◆ TASK PROMPT
With images removed, return the whole listing exactly as written.

++++ DATA FOR THIS EXERCISE

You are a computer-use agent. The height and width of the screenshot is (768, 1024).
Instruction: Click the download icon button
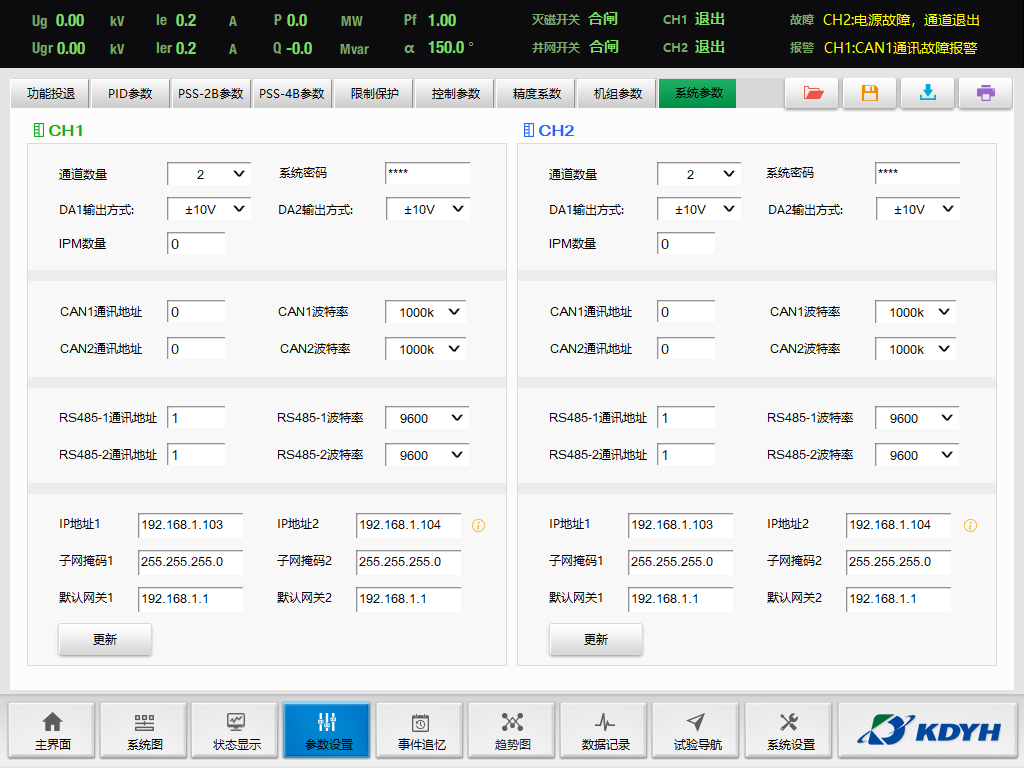point(927,93)
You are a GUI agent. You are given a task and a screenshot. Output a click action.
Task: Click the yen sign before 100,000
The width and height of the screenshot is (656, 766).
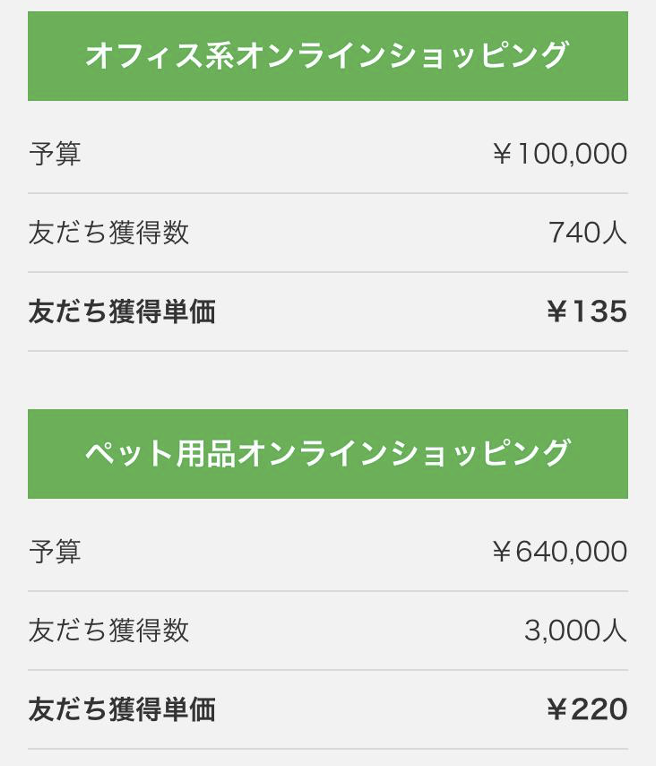click(x=502, y=155)
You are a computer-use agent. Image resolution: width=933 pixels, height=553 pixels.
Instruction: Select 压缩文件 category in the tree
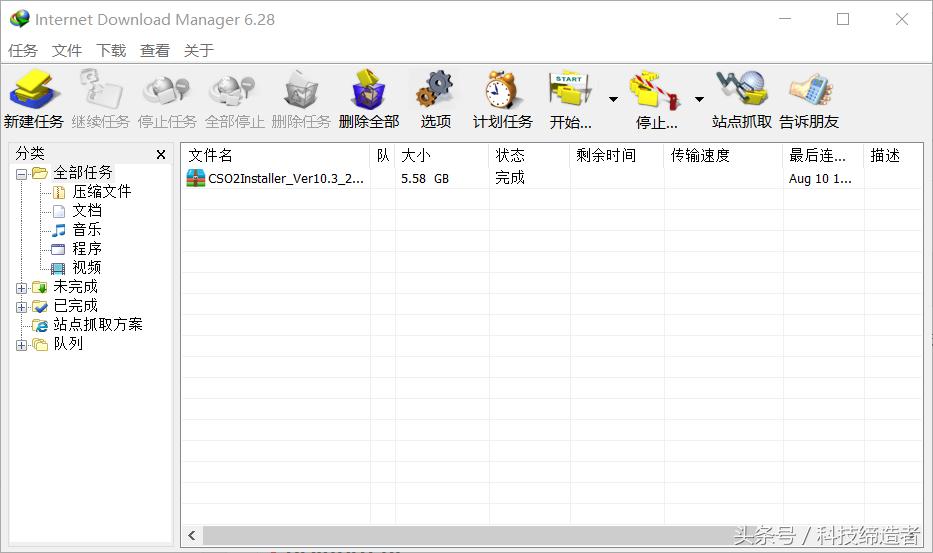pos(101,192)
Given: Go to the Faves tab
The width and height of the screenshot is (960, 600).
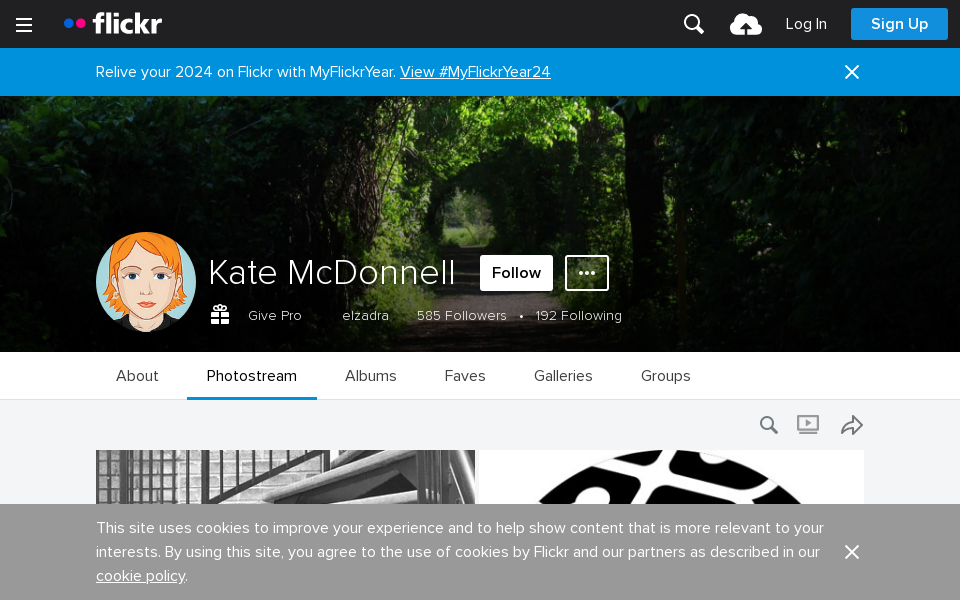Looking at the screenshot, I should (465, 376).
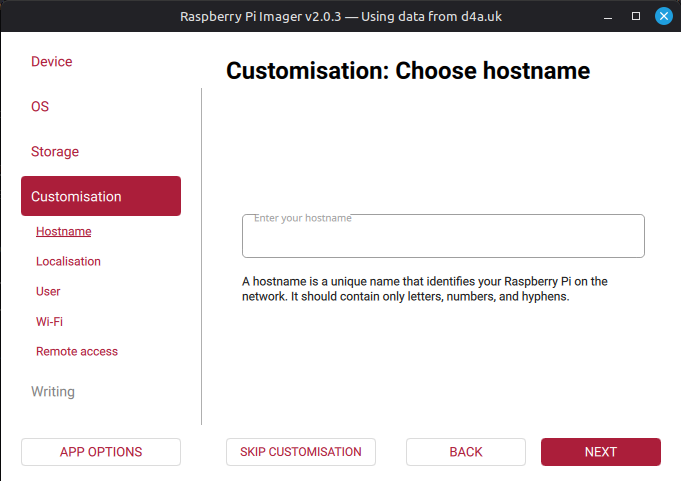Go back with the BACK button
This screenshot has width=681, height=481.
[466, 452]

++++++++

◆ TASK RESULT
You are a computer-use agent. The height and width of the screenshot is (768, 1024).
Instruction: Click the download icon button
point(927,93)
You are a GUI agent. You are given a task and a screenshot. Output a click action.
Task: Click the yen sign before 100,000
The width and height of the screenshot is (656, 766).
click(x=502, y=155)
You are a computer-use agent. Image resolution: width=933 pixels, height=553 pixels.
Instruction: Select 压缩文件 category in the tree
pos(101,192)
Given: Go to the Faves tab
The width and height of the screenshot is (960, 600).
Looking at the screenshot, I should (465, 376).
Go back with the BACK button
This screenshot has width=681, height=481.
[466, 452]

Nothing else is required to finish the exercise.